To understand the significance of Krauss's work, it's essential to consider the cultural and artistic landscape of the 1980s and 1990s. The postmodern movement was in full swing, and the art world was grappling with the implications of new technologies, the rise of conceptual art, and the blurring of boundaries between high and low culture. It was during this period that Krauss began to make her mark on the art world, publishing a series of influential essays that would eventually be collected in her book, "The Originality of the Avant-Garde and Other Essays" (1985). The medium is no longer about purity; it
had to abandon three-dimensional illusionism (which belonged to sculpture) and narrative (which belonged to literature). It had to focus purely on its own inherent traits: flatness, the shape of the support, and the properties of pigment.
A medium is defined by its internal logic and conventions, not just its physical substance.
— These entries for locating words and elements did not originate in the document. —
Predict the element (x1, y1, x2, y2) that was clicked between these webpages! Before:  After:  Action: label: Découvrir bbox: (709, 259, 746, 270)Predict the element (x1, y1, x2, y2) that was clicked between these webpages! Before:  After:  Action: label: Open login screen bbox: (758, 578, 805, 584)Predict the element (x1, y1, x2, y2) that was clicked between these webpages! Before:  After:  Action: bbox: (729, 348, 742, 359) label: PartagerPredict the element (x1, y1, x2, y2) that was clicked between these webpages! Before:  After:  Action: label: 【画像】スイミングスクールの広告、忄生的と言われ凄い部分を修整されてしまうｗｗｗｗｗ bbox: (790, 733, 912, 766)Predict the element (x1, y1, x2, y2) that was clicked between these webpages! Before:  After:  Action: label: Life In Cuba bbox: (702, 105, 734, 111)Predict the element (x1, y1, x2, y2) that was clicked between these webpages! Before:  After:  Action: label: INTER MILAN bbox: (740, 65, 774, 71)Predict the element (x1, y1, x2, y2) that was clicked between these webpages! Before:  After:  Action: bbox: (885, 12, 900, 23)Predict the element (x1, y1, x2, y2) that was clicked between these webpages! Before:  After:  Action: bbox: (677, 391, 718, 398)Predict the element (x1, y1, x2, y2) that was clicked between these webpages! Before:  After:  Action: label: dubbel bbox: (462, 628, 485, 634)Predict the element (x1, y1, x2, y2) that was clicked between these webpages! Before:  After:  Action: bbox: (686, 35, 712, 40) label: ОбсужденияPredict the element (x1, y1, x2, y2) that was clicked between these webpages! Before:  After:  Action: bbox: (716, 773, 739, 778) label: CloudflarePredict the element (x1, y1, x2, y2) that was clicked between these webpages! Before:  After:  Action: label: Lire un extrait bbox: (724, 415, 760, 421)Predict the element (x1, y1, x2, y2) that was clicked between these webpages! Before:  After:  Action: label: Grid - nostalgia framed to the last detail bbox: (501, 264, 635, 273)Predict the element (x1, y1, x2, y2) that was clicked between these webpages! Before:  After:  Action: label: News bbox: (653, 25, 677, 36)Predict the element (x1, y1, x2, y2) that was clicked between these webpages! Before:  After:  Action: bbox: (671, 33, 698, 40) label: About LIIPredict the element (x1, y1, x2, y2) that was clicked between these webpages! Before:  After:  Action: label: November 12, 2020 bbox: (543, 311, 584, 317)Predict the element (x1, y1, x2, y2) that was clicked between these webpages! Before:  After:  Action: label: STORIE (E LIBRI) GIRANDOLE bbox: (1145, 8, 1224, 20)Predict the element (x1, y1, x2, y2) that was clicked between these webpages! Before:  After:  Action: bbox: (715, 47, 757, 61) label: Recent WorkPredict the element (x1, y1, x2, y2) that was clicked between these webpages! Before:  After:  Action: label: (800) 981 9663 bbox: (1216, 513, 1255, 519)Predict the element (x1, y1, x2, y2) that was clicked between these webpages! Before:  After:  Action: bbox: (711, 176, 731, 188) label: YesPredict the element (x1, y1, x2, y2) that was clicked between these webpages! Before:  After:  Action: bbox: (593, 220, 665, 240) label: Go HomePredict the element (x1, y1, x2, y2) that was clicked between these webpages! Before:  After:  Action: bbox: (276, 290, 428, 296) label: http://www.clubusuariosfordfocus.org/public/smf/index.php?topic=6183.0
Krauss borrows from the film theorist Raymond Bellour and the structuralist Marcelin Pleynet. She argues that a medium is not a material but an apparatus that supports aesthetic convention. For example:
Krauss directly challenges the influence of critic Clement Greenberg. Greenberg believed modernism meant each medium purifying itself (painting becoming flatness). Krauss argues that after minimalism and conceptual art, the medium didn’t disappear. Instead, it was reinvented as a technical support—a prosthesis for the artist.